Proactively Managing Participant Expectations During a Bulletin Board Focus Group

In a previous blog post we addressed how, during a bulletin board focus group, you can easily get participants to provide their individual responses to your questions, yet be challenged by getting them to engage in a group dialog.  We then laid out 4 strategies to employ in order to optimize such group discussion.  One of these strategies was to manage participant expectations.

To effectively manage expectations during a bulletin board focus group you must do two things: (1) establish the expectations early on, and (2) continuously reinforce expectations throughout the focus group.

Establishing ExpectationsYou should introduce as early as possible the expectation that respondents participate in the discussion.  Ideally, you should introduce it during the recruitment phase of the project by addressing it in either the recruitment email or the recruitment phone script.

To be effective you should present the expectations in a way that unambiguously imprints them in the minds of participants.  Thus, you shouldn’t simply mention them in passing.  Rather, you should emphatically highlight them.  The best way to do this is to dedicate a full paragraph to laying them out.  Here’s an example of how you might do this: 

“During this discussion board focus group we will post questions twice a day, and we will expect two things of you.  First, we want you to provide your own response to each question.  Second, we want you to engage in a lively discussion with other participants in which you comment on each other’s answers, pose questions to each other, and, when appropriate, challenge each other.  It is through such  discussion that we will yield the greatest insights — and, therefore, the greatest value, from the board.”

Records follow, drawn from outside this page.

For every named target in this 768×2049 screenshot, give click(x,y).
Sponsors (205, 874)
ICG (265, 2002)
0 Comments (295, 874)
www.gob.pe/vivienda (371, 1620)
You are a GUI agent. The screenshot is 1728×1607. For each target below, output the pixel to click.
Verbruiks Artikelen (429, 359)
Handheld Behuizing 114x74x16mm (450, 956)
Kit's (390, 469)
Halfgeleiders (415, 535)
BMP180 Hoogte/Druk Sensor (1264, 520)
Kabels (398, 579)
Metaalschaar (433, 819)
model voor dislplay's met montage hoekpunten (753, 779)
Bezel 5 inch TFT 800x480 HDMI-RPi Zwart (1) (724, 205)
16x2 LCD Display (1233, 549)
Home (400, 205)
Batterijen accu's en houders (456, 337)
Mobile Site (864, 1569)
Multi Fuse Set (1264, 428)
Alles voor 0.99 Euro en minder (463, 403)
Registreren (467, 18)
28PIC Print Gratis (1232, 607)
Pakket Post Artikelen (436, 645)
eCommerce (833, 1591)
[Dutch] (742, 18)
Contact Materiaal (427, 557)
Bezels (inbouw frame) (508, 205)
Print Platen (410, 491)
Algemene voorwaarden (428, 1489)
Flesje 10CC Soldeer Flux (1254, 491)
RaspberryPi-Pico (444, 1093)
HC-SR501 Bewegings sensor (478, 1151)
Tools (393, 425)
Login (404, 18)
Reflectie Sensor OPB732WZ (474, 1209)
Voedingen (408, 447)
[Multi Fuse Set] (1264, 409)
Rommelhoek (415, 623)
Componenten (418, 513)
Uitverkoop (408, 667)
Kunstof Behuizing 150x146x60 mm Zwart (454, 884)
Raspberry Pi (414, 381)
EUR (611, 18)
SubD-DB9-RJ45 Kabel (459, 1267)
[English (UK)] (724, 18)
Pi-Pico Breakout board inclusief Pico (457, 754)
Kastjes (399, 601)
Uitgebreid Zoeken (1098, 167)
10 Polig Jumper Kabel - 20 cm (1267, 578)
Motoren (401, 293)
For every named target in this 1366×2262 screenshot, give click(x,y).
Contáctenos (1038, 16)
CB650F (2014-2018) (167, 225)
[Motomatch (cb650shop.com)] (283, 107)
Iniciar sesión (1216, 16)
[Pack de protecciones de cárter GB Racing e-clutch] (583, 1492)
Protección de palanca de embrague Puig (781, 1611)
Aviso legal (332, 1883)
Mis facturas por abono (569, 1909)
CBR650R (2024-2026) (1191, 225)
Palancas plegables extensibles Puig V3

Continuously Reinforce Expectations.  Once you have established expectations, you should reinforce them throughout the remainder of the project.  There are several opportunities for doing this.

You can reinforce them in every correspondence prior to the beginning of the project.  For example, you can reinforce them when you email participation instructions or start-date reminders.  You also can reinforce expectations by embedding a reminder every time you post a new set of questions.  And you can reinforce them on an individual basis by monitoring respondents and privately requesting that those who aren’t participating join the discussion.

Managing expectations in this way will go a long way toward improving the quality of the discussion on your boards.